Quatrocentos anos de música e alegria!

Quatrocentos anos de música e alegria.
Em 1555, quando os franceses chegaram ao que seria a cidade do Rio de janeiro já se depararam com música. Uma música bárbara, rudimentar e improvisada pelos indígenas tupinambás que habitavam a região, com seus instrumentos musicais típicos, maracas, chocalhos, pios, trombetas e flautas de osso, fato muito bem descrito por Jean de Léry, um jovem pastor, missionário e escritor francês, que em 1556, tomou a decisão de acompanhar um grupo de ministros e artesãos protestantes em uma viagem à França Antártica, colônia francesa estabelecida na baía de Guanabara.


Porém, por pelo menos durante trezentos anos, ficamos praticamente sem história musical, muito embora os negros africanos escravizados tivessem trazido suas canções da terra mãe e os portugueses suas músicas, com forte influência árabe. Durante esses três séculos, o negro escravizado, que já se constituía uma população de 15 mil pessoas em 1600, o que não deixa de ser muito, levando-se em consideração a população da época.
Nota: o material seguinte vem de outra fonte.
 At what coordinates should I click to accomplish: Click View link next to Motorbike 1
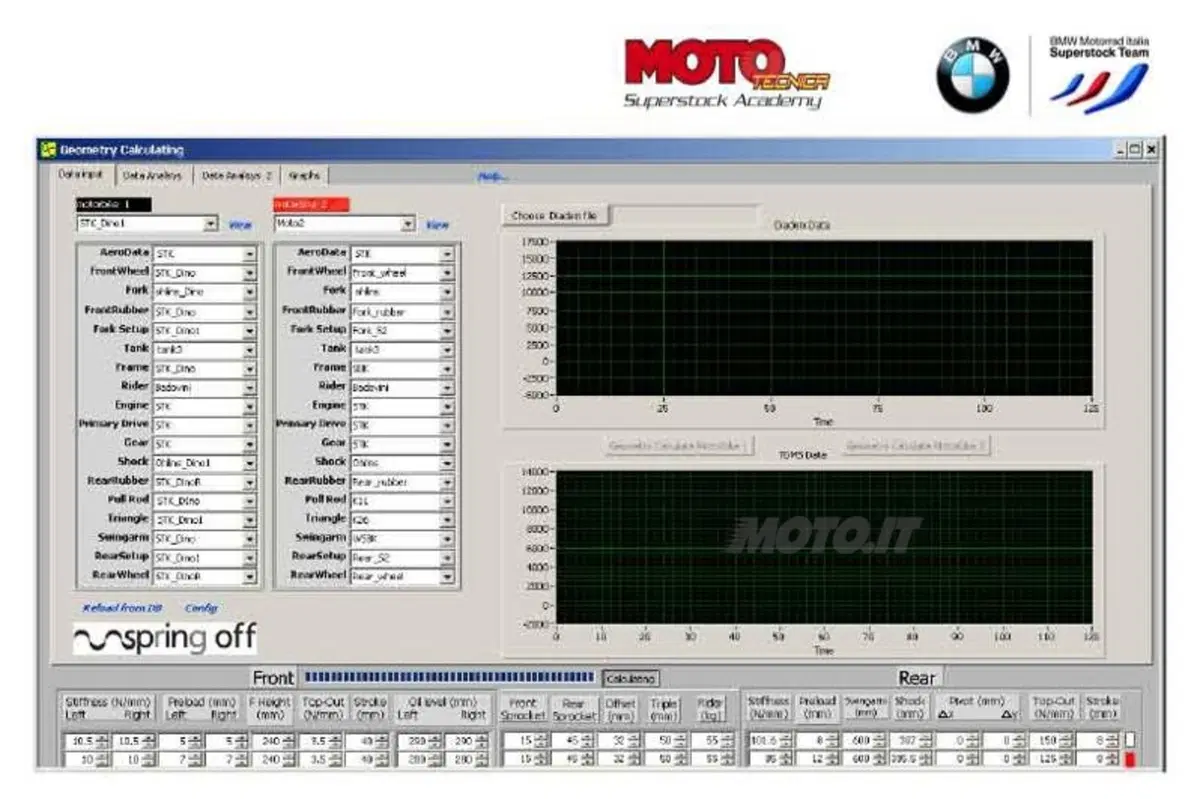click(240, 226)
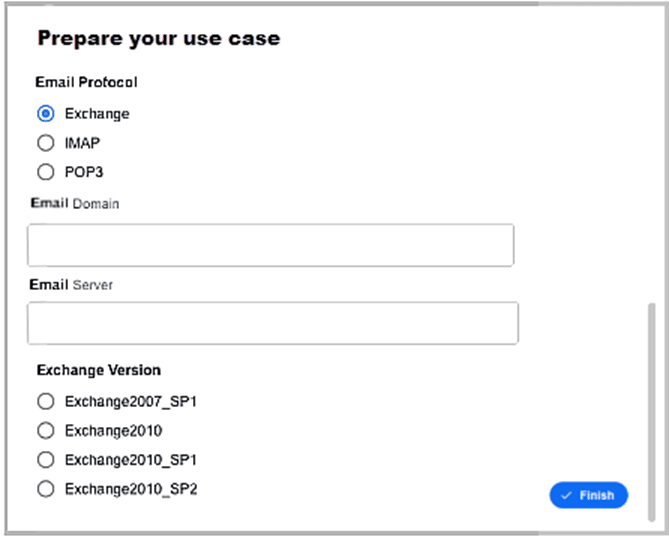The height and width of the screenshot is (540, 669).
Task: Click the Email Server field label
Action: point(71,285)
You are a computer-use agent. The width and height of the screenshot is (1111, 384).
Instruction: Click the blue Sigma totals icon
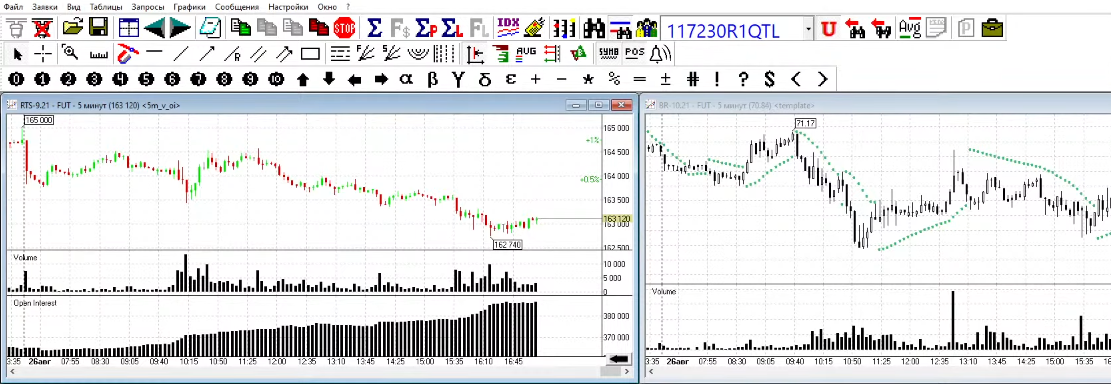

Apesar de todo o sofrimento da escravidão eles tinham seus momentos de alegria e diversão, tendo a oportunidade e liberdade de organizar suas festas como a congada, o jongo e o lundu.
A congada consistia num cortejo que desfilava pelos caminhos, ruas das vilas e cidades, dançando e cantando. A Congada tinha um rei, eleito pelos seus companheiros, uma rainha, príncipes, fidalgos, embaixadores, e a representação consistia em notáveis evoluções malabaristas, como as que nos dias atuais podem ser comparadas com as modernas escolas de samba do Rio de Janeiro. Deve-se notar o fato que os participantes do desfile das “Escolas de Samba” deram preferencias as fantasias de “Damas” e “ Nobres” antigos, numa recordação nostálgica dos “Senhores” e “Sinhás” do século XVIII em suas vestimentas de rigor ou de cerimonial.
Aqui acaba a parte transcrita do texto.